Figure 1: Cells exhibit cell-to-cell variability in p21 expression.

(a) Image of p21-GFP (magenta) and mRuby-PCNA (turquoise) expressing hTert-RPE1 cells. Scale bar is 10 μm. (b) Cell features captured by automated image analysis (Methods) from a single cell expressing mRuby-PCNA and p21-GFP. (c) Single-cell traces of p21-GFP levels aligned to S/G2; n=51 cells. Tracks are coloured according to p21-GFP intensity. Black circles represent mitosis. (d) Correlation between maximum G1 p21-GFP intensity and G1 length (Pearson’s Correlation R=0.62** (P<0.01)). Three different 488 nm exposures are shown: Exp1, n=206 cells; Exp2, n=90; Exp3, n=52 (Methods). (e) Correlation in G1 p21-GFP levels between sister cells—G1 Daughter1 (G1^D1) and G1 Daughter2 (G1^D2; n=62, Pearson’s Correlation R=0.81** (P<0.01)). Data points are coloured to represent correlation between G1 length in each daughter cell, calculated as the difference between the maximum and minimum G1 length divided by the sum of the sister G1 lengths, n=62. (f) Single-cell traces of p21-GFP levels aligned to mitotic exit; n=51 cells.

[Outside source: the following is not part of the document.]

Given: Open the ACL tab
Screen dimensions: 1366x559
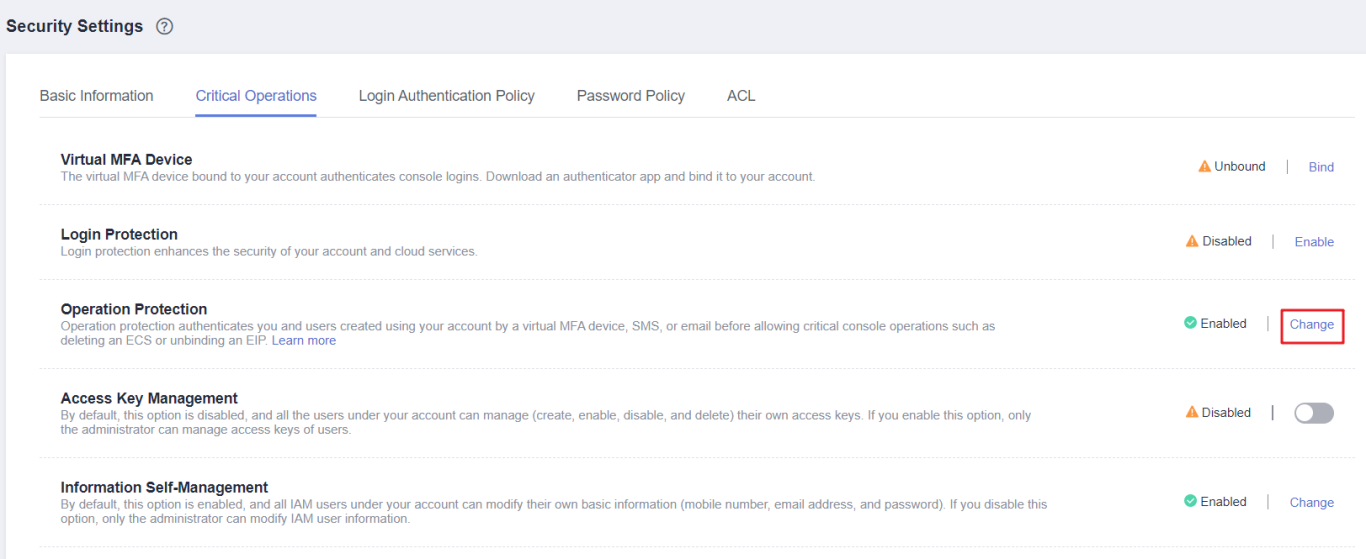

Grey line marks 600 min time point used to define G1pm arrest. Red curves are cells that enter a G1pm arrest, blue curves are cells that enter S-phase (cycle). (g) Mean p21-GFP intensity in G2^M separated by daughter cell fate: cycling, n=49 cells; single arrest, n=9; twin arrest, n=10. Significant differences are observed between arrested and cycling states using a two-sample t-test on log-transformed data. Error bar is s.d. *P<0.05, **P<0.01.